EXERCISE REQUIREMENTS -
Continue the documentation excerpt on backfilling xAPI data and retaining tracking logs for Aspects, starting right after its last sentence.

EXCERPT TO READ -
=-=-=-=-=

Backfilling xAPI Data From Tracking Logs
----------------------------------------

How you get data from tracking logs depends on where they are stored, and how large they are. As much as possible you should trim the log files down to just the events that fall within your data retention policy (see :ref:`Data Lifecycle` above) before loading them to avoid unnecessary load on production systems.

The management command for bulk importing tracking logs is documented here: `transform_tracking_logs`_


Tracking Log Retention
======================

Aspects is powered by tracking logs, therefore it's important to rotate and store your tracking log files in a place where they can be replayed if necessary in the event of disaster recovery or other outage. Setting up log rotation is outside the scope of this document, but highly suggested as by default Tutor will write to one tracking log file forever.

=-=-=-=-=

GIVEN MATERIAL -
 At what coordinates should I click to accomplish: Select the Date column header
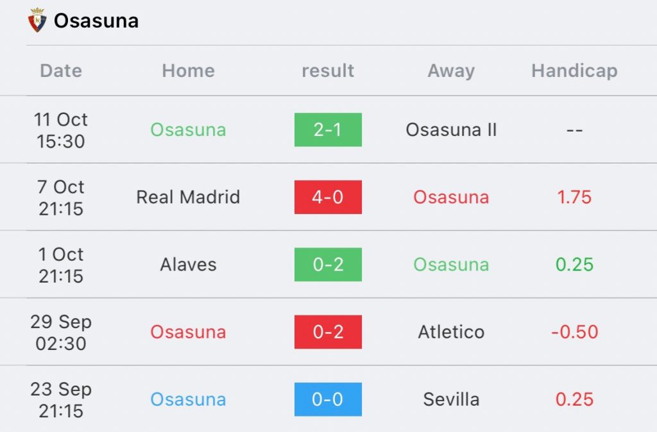61,71
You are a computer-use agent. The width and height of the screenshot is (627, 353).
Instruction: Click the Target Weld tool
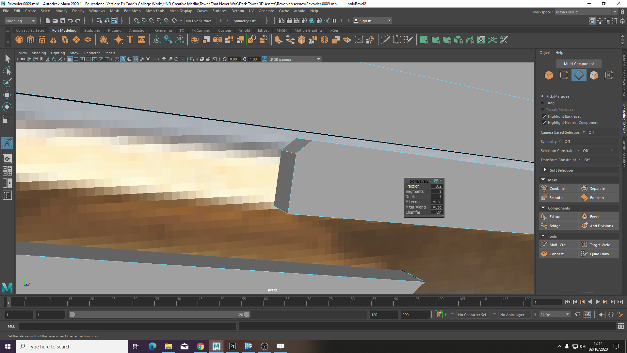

=-=-=-=-=

RESULT -
.. _monitoring:

Monitoring
==========

There are a few key metrics worth monitoring to make sure that Aspects is healthy:

ClickHouse Lag Time
-------------------

This is the time between now and the last xAPI event arriving. The frequency of events depends on a lot of factors, but an unusually long lag can mean that events aren't arriving. An easy way to check this is by querying ClickHouse with a query such as

.. code-block:: sql

    SELECT
        count(*) as ttl_count,
        max(emission_time) as most_recent,
        date_diff('second', max(emission_time), now()) as lag_seconds
    FROM xapi.xapi_events_all
    FINAL
    FORMAT JSON


Celery Queue Length
-------------------

If you are using Celery it's important to make sure that the queue isn't growing uncontrollably due to the influx of new events and other tasks associated with Aspects. For a default install the following Python code will show you the number of tasks waiting to be handled for the LMS and CMS queues:

.. code-block:: python

        from django.conf import settings
        import redis

        r = redis.Redis.from_url(settings.BROKER_URL)
        lms_queue = r.llen("edx.lms.core.default")
        cms_queue = r.llen("edx.cms.core.default")


Redis Bus Queue Length
----------------------

For redis streams you can find the number of pending items using the following Python:

.. code-block:: python

        r = redis.Redis.from_url(settings.EVENT_BUS_REDIS_CONNECTION_URL)

        # "analytics" is the topic, your configuration may vary
        info = r.xinfo_stream("analytics", full=True)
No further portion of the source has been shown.